*INDICACIÓN 1*: Repite sin cambios el fragmento del texto fuente que va entre "La Compañía Nacional" y "ocasiones la supera.", ambos incluidos.
*INDICACIÓN 2*: Según el texto fuente, ¿quién hizo la traducción de la obra de Lebeau?

*TEXTO FUENTE*:

◆ ◆ ◆ ◆ ◆

La Compañía Nacional de Teatro carece hasta la fecha de titular, por lo que es mejor hablar de que la coordinación de Teatro del INBA produjo para el Programa de Teatro Escolar la obra de Lebeau en una pulcra traducción de Cecilia Iris Fasola, revisada por Otto Minera, encomendando su dirección a Martín Acosta en una escenificación que nada debe a la original y en ocasiones la supera.
Acosta diseña también una escenografía con puertas que al correrse dejan ver varios espacios con escasos muebles que se mueven con una banda; la iluminación de Matías Gorlero, el vestuario de Martín López y la música original de Joaquín López Chas crean los necesarios ambientes. El limpio trazo del director permite que la excelente Arcelia Ramírez, como la madre, y el buen actor Alejandro Calva, como el ogrito, den cuerpo a sus personajes. En suma, una escenificación de teatro infantil de primera.

◆ ◆ ◆ ◆ ◆

*INFORMACIÓN PROPORCIONADA*:
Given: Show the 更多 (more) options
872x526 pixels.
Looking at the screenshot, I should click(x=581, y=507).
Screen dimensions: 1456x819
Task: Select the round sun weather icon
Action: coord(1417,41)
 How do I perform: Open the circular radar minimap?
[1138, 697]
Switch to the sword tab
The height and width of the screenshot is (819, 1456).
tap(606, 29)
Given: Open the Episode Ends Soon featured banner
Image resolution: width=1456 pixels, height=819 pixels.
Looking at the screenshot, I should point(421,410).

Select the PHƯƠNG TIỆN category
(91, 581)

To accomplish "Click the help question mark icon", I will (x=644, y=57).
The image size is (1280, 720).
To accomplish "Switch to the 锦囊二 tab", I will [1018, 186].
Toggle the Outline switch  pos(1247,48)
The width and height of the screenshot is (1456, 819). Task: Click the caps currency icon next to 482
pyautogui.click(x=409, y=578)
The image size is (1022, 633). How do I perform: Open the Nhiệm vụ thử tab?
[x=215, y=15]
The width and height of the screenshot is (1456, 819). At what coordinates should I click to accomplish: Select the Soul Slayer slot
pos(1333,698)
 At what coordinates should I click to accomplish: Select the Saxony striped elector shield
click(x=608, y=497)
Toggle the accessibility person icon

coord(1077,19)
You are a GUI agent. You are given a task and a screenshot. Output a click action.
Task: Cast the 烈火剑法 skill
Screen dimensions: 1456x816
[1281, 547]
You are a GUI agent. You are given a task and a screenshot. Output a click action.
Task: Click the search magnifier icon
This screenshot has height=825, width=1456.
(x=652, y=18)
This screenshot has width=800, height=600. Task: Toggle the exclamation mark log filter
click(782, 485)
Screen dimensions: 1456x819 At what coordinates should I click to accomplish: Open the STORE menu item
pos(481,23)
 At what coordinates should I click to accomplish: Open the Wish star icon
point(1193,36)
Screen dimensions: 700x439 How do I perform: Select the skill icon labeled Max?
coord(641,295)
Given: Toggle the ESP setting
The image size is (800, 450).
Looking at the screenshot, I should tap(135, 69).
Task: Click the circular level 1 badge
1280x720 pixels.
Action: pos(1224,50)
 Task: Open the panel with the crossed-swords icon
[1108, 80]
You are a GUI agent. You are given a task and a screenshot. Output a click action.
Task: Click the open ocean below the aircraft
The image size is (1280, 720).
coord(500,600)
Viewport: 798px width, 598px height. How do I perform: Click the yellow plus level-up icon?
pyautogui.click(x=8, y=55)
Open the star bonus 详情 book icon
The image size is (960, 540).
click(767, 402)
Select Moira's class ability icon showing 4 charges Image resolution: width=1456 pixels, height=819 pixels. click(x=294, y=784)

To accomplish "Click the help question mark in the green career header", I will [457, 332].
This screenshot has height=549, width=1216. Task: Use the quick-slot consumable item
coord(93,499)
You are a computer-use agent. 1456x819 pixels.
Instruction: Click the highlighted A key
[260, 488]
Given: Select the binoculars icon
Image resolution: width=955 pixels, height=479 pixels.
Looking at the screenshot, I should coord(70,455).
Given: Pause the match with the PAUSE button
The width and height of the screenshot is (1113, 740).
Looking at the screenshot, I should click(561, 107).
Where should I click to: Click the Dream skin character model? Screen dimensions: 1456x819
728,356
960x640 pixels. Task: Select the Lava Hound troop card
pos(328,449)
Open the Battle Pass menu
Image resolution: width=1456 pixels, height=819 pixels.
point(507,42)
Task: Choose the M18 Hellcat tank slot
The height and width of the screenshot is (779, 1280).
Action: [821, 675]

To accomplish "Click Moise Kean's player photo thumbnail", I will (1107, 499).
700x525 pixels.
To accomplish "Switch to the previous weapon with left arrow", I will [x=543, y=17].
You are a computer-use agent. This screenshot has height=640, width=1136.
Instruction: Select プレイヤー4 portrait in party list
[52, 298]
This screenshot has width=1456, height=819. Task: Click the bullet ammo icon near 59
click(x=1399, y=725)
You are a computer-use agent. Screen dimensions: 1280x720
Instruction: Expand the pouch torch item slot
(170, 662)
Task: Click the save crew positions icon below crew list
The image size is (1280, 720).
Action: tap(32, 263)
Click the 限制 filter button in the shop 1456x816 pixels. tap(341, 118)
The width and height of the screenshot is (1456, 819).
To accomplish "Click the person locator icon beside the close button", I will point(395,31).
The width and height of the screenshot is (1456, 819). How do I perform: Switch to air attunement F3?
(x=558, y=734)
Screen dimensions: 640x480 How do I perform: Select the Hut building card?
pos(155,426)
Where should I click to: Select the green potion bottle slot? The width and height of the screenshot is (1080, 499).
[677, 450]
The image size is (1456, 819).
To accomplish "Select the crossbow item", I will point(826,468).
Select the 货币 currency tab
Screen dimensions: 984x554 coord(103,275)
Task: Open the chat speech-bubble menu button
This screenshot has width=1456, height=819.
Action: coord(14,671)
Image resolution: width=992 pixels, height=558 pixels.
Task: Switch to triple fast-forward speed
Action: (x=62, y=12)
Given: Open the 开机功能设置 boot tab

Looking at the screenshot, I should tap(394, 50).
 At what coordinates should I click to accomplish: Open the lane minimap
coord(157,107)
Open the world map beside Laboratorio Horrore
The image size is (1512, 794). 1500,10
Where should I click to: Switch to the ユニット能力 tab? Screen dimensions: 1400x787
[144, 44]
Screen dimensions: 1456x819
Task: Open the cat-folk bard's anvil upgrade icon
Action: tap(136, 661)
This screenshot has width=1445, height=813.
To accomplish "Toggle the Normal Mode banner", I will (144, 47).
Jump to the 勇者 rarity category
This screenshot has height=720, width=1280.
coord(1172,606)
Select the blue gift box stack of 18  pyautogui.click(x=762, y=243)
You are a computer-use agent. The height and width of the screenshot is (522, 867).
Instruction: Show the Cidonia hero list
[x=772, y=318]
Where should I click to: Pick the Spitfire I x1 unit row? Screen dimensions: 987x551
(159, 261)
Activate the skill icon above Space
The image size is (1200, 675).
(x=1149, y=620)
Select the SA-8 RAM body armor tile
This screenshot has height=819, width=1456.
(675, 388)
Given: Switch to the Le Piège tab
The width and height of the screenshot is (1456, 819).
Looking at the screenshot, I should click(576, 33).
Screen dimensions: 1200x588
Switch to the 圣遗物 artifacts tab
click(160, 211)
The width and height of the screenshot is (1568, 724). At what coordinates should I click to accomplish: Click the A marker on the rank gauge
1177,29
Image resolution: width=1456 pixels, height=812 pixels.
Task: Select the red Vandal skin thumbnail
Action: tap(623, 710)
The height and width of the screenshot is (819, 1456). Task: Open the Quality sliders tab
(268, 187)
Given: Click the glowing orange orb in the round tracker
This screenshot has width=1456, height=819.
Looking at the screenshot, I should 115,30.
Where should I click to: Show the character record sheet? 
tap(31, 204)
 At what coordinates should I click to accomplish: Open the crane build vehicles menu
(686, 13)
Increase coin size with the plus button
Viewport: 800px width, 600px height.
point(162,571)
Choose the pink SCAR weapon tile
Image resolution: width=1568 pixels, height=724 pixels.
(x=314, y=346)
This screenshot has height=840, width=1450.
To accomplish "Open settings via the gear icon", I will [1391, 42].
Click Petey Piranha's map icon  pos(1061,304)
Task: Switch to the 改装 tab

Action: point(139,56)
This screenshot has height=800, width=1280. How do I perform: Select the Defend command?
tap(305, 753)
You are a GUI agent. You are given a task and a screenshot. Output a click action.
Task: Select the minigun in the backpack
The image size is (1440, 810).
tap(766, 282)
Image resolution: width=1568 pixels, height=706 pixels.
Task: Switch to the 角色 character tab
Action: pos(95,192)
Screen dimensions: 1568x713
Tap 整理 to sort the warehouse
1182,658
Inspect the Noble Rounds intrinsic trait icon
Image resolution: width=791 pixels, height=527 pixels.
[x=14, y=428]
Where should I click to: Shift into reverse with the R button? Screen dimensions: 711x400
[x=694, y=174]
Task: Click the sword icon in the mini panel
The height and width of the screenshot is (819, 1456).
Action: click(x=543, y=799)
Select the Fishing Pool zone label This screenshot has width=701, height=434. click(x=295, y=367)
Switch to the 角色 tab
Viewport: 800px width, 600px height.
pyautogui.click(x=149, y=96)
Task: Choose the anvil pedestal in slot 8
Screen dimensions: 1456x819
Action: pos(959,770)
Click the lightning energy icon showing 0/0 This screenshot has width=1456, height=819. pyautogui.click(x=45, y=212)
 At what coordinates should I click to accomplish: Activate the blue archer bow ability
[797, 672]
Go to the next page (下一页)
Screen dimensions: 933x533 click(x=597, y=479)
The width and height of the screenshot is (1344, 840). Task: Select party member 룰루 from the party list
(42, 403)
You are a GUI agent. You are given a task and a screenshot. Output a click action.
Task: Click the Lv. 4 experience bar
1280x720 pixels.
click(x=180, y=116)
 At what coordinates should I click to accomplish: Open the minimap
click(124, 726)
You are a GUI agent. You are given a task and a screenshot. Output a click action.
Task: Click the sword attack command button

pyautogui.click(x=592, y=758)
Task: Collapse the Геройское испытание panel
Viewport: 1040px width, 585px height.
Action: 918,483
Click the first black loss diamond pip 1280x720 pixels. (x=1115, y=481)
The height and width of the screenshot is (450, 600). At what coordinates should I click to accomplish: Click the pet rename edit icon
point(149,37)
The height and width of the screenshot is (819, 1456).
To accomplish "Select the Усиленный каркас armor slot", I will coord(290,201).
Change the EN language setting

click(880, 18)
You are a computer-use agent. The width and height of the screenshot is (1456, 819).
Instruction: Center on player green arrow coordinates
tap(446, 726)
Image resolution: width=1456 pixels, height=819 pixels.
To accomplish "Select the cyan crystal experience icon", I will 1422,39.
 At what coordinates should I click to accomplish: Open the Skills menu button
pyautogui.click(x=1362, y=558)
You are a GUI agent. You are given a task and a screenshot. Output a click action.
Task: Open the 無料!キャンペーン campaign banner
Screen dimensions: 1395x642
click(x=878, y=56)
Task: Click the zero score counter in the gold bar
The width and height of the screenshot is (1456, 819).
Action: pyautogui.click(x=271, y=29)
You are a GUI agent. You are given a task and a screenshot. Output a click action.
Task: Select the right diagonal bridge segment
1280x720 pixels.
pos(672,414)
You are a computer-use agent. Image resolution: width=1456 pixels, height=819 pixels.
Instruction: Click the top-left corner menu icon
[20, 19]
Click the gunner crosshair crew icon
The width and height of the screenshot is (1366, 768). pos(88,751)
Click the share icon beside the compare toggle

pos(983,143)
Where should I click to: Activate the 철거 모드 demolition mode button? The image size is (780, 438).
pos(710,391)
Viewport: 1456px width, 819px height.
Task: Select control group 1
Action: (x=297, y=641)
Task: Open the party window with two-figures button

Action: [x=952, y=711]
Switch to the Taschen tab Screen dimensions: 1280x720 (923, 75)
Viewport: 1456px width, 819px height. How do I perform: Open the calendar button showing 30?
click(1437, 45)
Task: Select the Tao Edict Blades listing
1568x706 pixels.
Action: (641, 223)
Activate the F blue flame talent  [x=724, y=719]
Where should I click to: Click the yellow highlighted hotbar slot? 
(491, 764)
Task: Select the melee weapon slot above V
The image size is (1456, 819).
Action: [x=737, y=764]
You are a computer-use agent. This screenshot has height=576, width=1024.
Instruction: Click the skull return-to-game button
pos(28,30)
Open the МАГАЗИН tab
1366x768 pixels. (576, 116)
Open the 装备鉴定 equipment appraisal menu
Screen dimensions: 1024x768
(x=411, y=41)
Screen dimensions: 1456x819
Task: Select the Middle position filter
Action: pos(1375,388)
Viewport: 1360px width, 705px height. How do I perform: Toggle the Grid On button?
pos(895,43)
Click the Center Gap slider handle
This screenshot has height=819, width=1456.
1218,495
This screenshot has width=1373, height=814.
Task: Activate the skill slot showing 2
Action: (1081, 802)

◆ ◆ ◆ ◆ ◆

*RESULTADO CORRECTO 1*:
La Compañía Nacional de Teatro carece hasta la fecha de titular, por lo que es mejor hablar de que la coordinación de Teatro del INBA produjo para el Programa de Teatro Escolar la obra de Lebeau en una pulcra traducción de Cecilia Iris Fasola, revisada por Otto Minera, encomendando su dirección a Martín Acosta en una escenificación que nada debe a la original y en ocasiones la supera.

*RESULTADO CORRECTO 2*: Cecilia Iris Fasola, y Otto Minera la revisó.